Since its suspension in the 26th GST council meeting, the issue of Reverse Charge Mechanism (RCM) was put on hold and was deferred in the successive GST meetings. it has now come out that the provision of RCM u/s 9(4) of CGST Act 2017, which was hitherto deferred till 30th September 2018, will be soon deleted from the Act.
The Reverse Charge Mechanism (RCM) is a provision wherein a taxpayer who has undergone GST registration buys certain taxable goods & services from an unregistered supplier, will have to incur the GST liability for such goods & services. However, the experts have envisioned this clause as the discrimination between registered & unregistered taxpayer. Perhaps, this is why the GST authorities have proposed to eliminate the reverse charge from the GST ambit.
#5. What has the government proposed for enhancement of GST return filing procedure?
The government has laid stress on the simplification of the GST return filing process, although no concrete action plan has been put forth in this regard yet.
#6. How will the basic amenities provided by the employer to the employee be treated under GST?
As per the section 17(5) of the CGST Act 2017, some basic amenities provided by the employer to the employee such as food & beverages, health services, outdoor catering, beauty treatment, etc.; except where such goods & services are procured for making an outward supply; were devoid of any input credit.
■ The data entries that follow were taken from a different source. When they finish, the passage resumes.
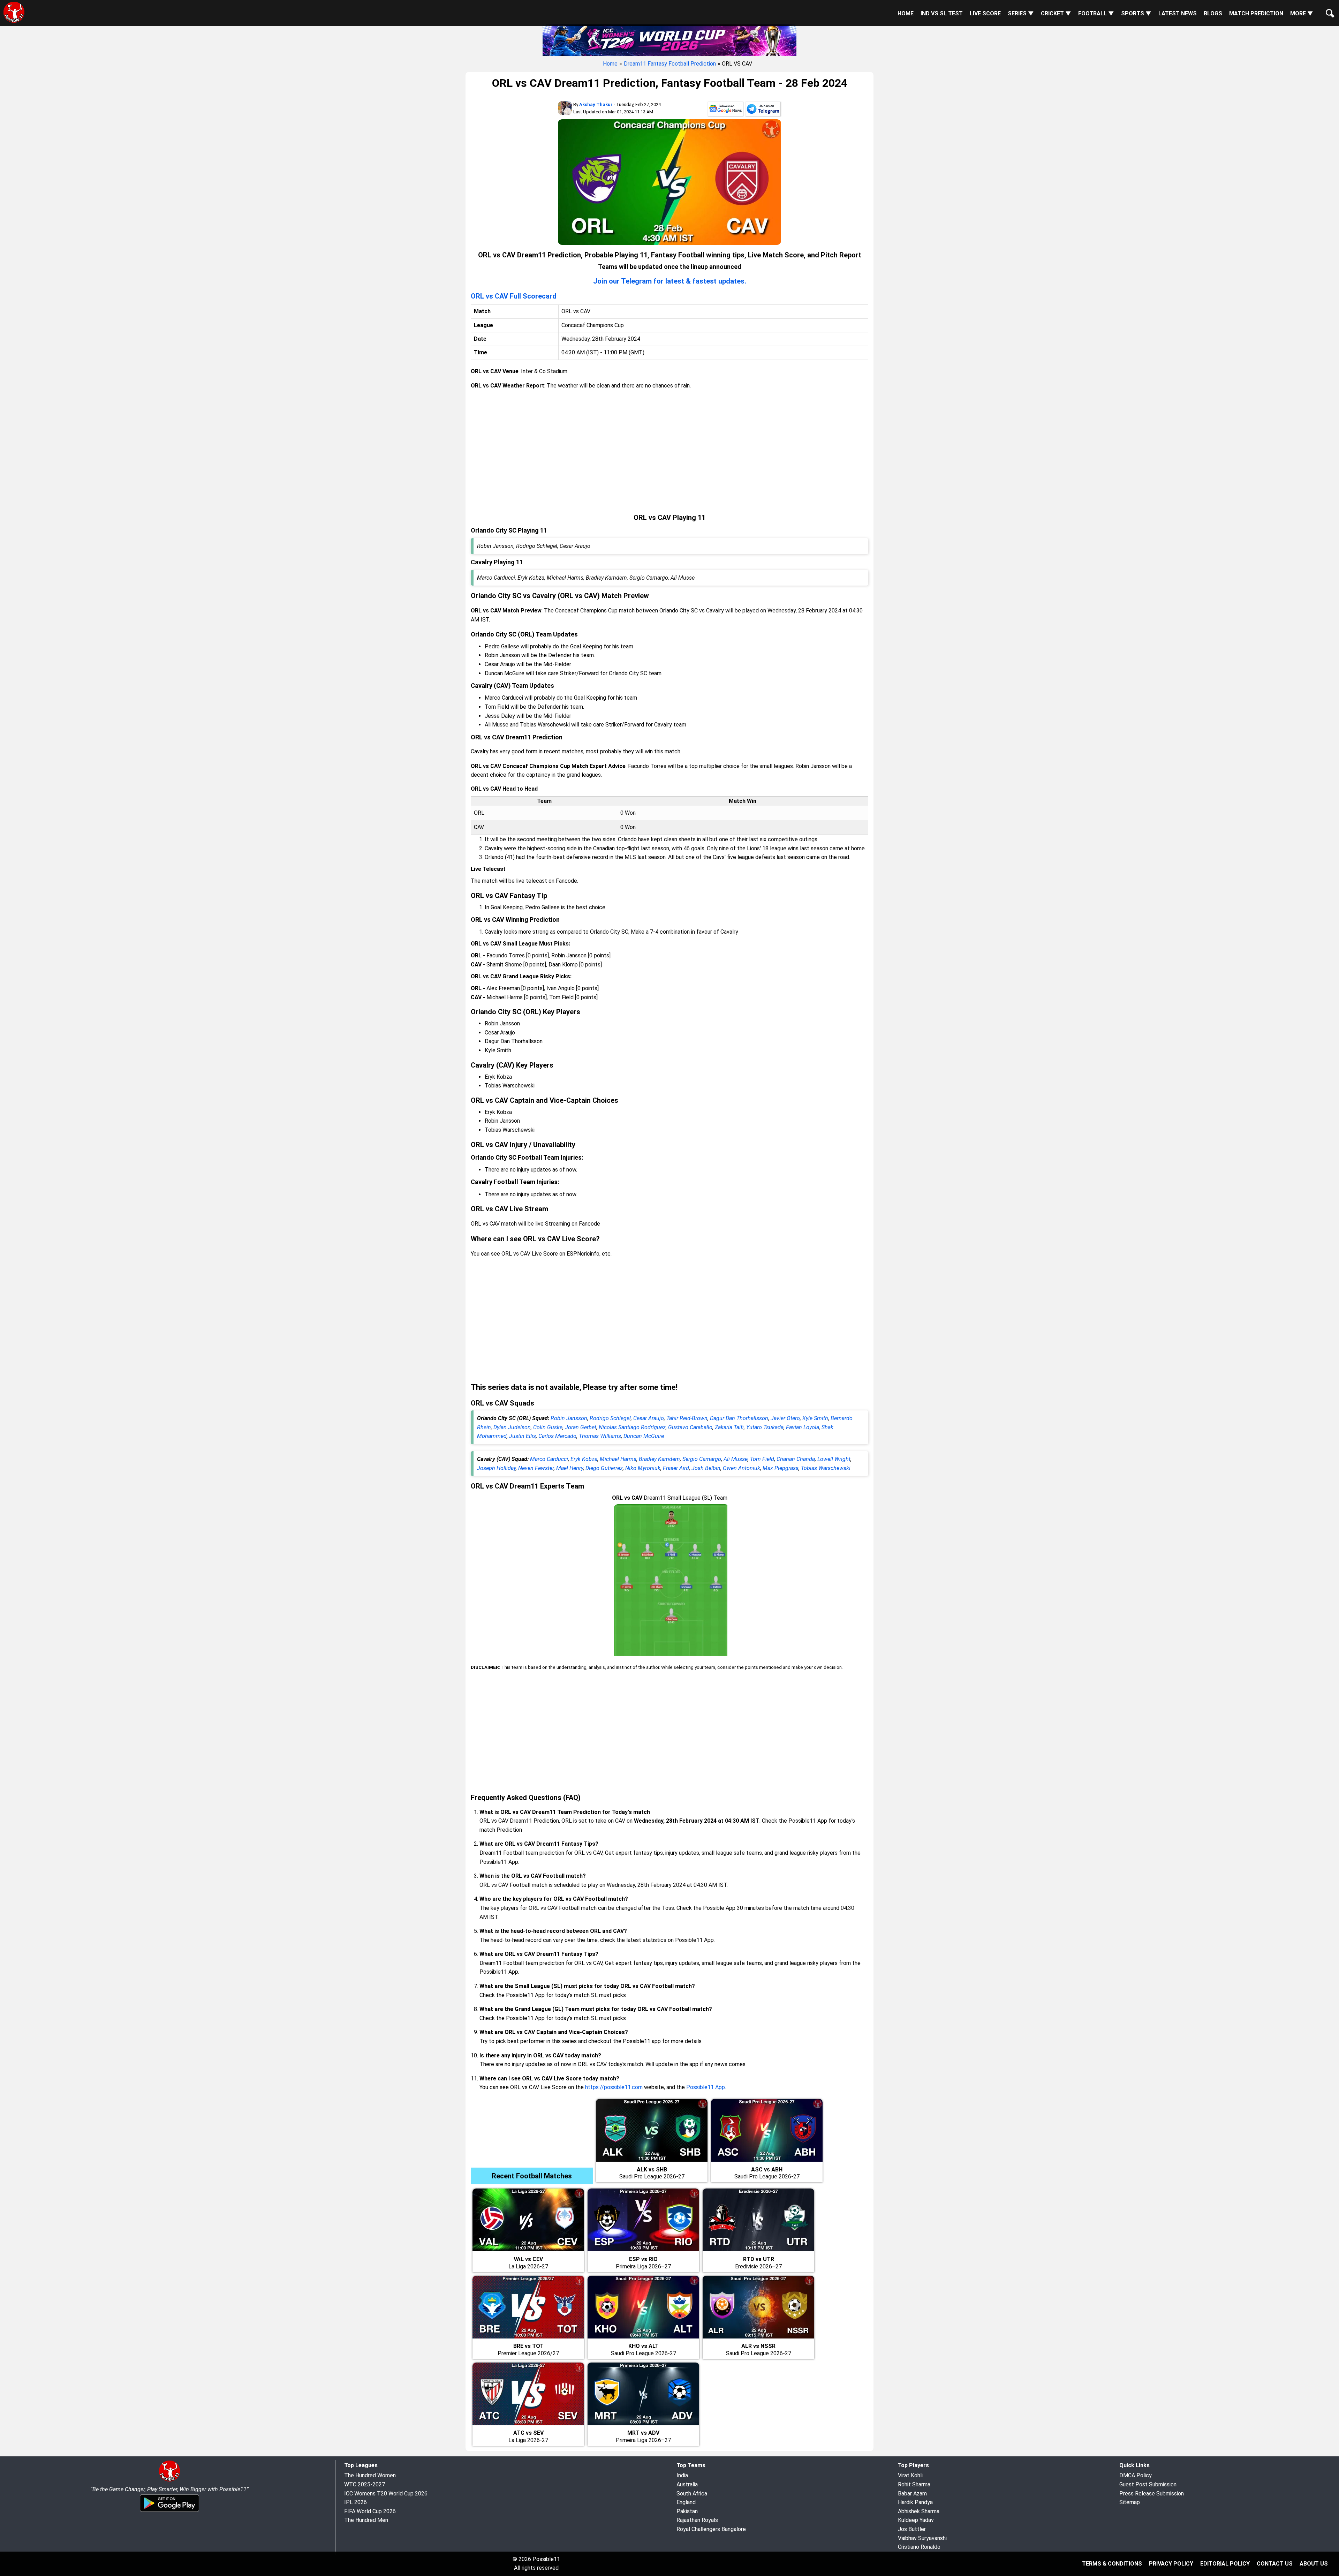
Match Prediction (1256, 13)
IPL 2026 (355, 2502)
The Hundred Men (366, 2520)
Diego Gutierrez (604, 1468)
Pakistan (687, 2511)
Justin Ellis (522, 1436)
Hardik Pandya (915, 2502)
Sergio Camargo (701, 1459)
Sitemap (1129, 2502)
However, the government has proposed to allow the input credit on such goods & services to the employers.
#7. What proposal has the government introduced for the E-commerce operators?
The GST Authority has proposed that the GST registration must be made mandatory for the E-commerce operators who are required to collect Tax Collected at Source (TCS) u/s 52 of CGST Act 2017.
#8. How much is the threshold limit for the composition scheme to be raised?
The GST council has opined that the threshold limit for GST registration in India under the composition scheme must be raised from ₹1 crore to ₹1.5 crore. This is truly justifiable as the small traders witnessing a rise in their turnover must be incurring a proportionate rise in expenses. The increase in the upper limit to get GST registration under composition scheme can really benefit them.
#9. Which amendment is to be done with regard to timely payment of GST Liability?
If an individual fails to settle his GST Liability within 180 days from the date of issue of invoice for the goods & services, input credit availed by that person is added to his output tax liability along with an interest u/s 16(2) CGST Act 2017. The government has now decided to remove the interest liability from this section.
All in all, the proposals for amendment of CGST Act are reasonable and they all depict the populist agenda of the government.